■ **Prompt 1**
Answer these from the text on Acacia atopa:
(a) To what height does the tree typically grow?
(b) In what year was the species first formally described?
(c) Near what place is the small area where it grows?
■ **Prompt 2**
Copy the part of the text on Acacia atopa starting with "Acacia atopa is a species" and going on through "35 mm long.".

Scientific classification
- Kingdom: Plantae
- Clade: Tracheophytes
- Clade: Angiosperms
- Clade: Eudicots
- Clade: Rosids
- Order: Fabales
- Family: Fabaceae
- Subfamily: Caesalpinioideae
- Clade: Mimosoid clade
- Genus: Acacia
- Species: A. atopa
- Binomial name: Acacia atopa Pedley
- Synonyms: Acacia atopa Pedley nom. inval.; Racosperma atopum (Pedley) Pedley;

= Acacia atopa =

- Genus: Acacia
- Species: atopa
- Authority: Pedley
- Conservation status: P3
- Synonyms: Acacia atopa Pedley nom. inval., Racosperma atopum (Pedley) Pedley

Species of legume

Acacia atopa is a species of flowering plant in the family Fabaceae and is endemic to a small area in the west of Western Australia. It is slender, occasionally weeping tree with linear phyllodes that are circular in cross section, cylindrical spikes of flowers, and linear pods up to 35 mm long.

==Description==
Acacia atopa is a slender, occasionally weeping tree that typically grows to a height of up to 4.5 m. Its branchlets are slender with white hairs pressed against the surface between brown resinous ribs. Its phyllodes are linear, circular in cross section, 60–120 mm long and 0.7–11 mm wide and striated with longitudinal, resinous ribs. The flowers are arranged in cylindrical spikes about 20 mm long in axils, on a peduncle 4–8 mm long. Flowering occurs in August and September, and the fruit is a linear pod, up to 35 mm long, 2–4 mm wide and square in cross section.

==Taxonomy==
Acacia atopa was first formally described in 2001 by Leslie Pedley in the Flora of Australia from specimens collected south of Winderie Station in 1973. The specific epithet (atopa) means 'strange' or 'anomalous', referring to the species being without close relatives.

==Distribution and habitat==
This species of Acacia grows in clay or clay loam, sometimes in rocky situations, in a small area near Gascoyne Junction in the west of Western Australia.

==Conservation status==
Acacia atopa is listed as "Priority Three" by the Government of Western Australia Department of Biodiversity, Conservation and Attractions meaning that it is poorly known and known from only a few locations but is not under imminent threat.

■ **Supplied data**

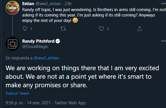Open more options on Estian's tweet

point(163,3)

■ **Exercise result 1**
(a) Up to 4.5 m.
(b) 2001.
(c) Gascoyne Junction.

■ **Exercise result 2**
Acacia atopa is a species of flowering plant in the family Fabaceae and is endemic to a small area in the west of Western Australia. It is slender, occasionally weeping tree with linear phyllodes that are circular in cross section, cylindrical spikes of flowers, and linear pods up to 35 mm long.